Complete HarpWeek Biography:
Ward Lamon, law partner and sometimes bodyguard of Abraham Lincoln, was born in Frederick County, Virginia, to Elizabeth Ward Lamon and George Lamon. At the age of 19 young Lamon moved to Danville, Illinois, where he studied law and was admitted to the bar a few years later. In 1852 he formed a law partnership with Abraham Lincoln, and the two developed a close, lifelong friendship. A colorful character, Lamon was known for his bawdy humor and heavy drinking. When Lincoln reentered electoral politics, Lamon worked in Honest Abe’s unsuccessful 1858 senatorial campaign against incumbent Stephen Douglas and in his victorious presidential campaign in 1860. Lamon journeyed with the president-elect to Washington, D.C., serving as his bodyguard.

The new president named Lamon to the post of marshal for the District of Columbia. He delighted in the job but quarreled frequently with other officials, particularly the district’s military governor. Opposed to both abolition and the expansion of slavery, Lamon generated controversy by enforcing the fugitive slave act while it remained the law of the land. On April 14, 1865, he was on assignment in Richmond so, to his later regret, did not accompany Lincoln to Ford’s Theater, where the president was assassinated.

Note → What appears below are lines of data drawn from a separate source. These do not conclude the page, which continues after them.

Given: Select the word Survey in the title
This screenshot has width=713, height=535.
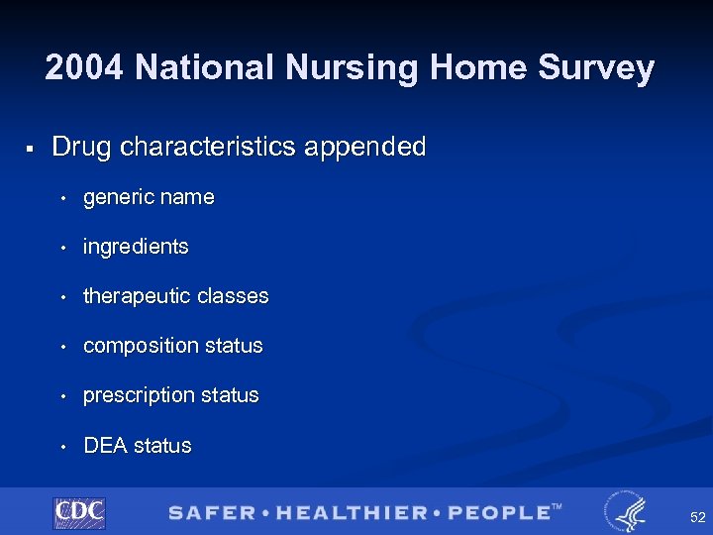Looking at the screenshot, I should pyautogui.click(x=599, y=68).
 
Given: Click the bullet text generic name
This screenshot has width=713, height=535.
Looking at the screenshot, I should pyautogui.click(x=149, y=197).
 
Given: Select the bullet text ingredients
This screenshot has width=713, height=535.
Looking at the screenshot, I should pyautogui.click(x=136, y=247).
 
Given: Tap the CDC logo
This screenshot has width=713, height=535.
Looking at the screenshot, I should pyautogui.click(x=79, y=512).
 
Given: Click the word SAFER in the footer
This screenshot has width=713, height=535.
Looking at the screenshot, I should pyautogui.click(x=210, y=512).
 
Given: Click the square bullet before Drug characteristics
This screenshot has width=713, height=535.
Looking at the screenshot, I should pyautogui.click(x=31, y=149).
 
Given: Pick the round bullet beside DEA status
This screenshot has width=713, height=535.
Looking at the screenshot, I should pyautogui.click(x=62, y=447).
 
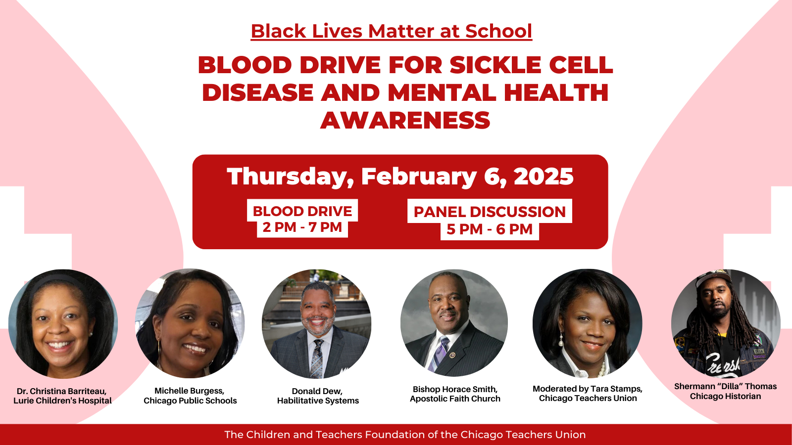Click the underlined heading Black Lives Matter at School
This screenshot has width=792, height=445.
[392, 31]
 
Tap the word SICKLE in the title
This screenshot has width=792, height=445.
[495, 65]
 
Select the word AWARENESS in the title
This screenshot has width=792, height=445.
[405, 121]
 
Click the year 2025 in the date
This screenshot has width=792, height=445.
[544, 176]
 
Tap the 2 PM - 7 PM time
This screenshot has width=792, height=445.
[302, 227]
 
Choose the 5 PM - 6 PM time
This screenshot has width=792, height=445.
[490, 229]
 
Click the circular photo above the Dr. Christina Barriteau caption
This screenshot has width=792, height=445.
[63, 324]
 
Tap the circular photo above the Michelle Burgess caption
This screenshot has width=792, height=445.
[190, 323]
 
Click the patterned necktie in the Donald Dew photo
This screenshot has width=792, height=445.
[317, 358]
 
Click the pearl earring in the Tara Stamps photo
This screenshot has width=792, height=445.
[561, 341]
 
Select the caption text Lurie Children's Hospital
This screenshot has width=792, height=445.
[62, 401]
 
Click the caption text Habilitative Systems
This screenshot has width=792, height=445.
[318, 401]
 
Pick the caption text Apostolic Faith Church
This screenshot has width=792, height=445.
[455, 399]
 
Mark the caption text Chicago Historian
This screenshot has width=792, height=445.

Lamon ended his tenure as marshal and formed a law partnership with Jeremiah Black, the former U.S. attorney general and secretary of state under President James Buchanan. He also began collecting Lincoln documents and in 1872 published the first volume of a Lincoln biography. It was ghost-written by his law partner’s son, Chauncey Black, and, apparently unknown to Lamon, manifested an anti-Lincoln bias. The projected second volume was not produced. In 1879 he and Black dissolved their partnership, and Lamon then traveled and occasionally practiced law on his own.

Source consulted: American National Biography.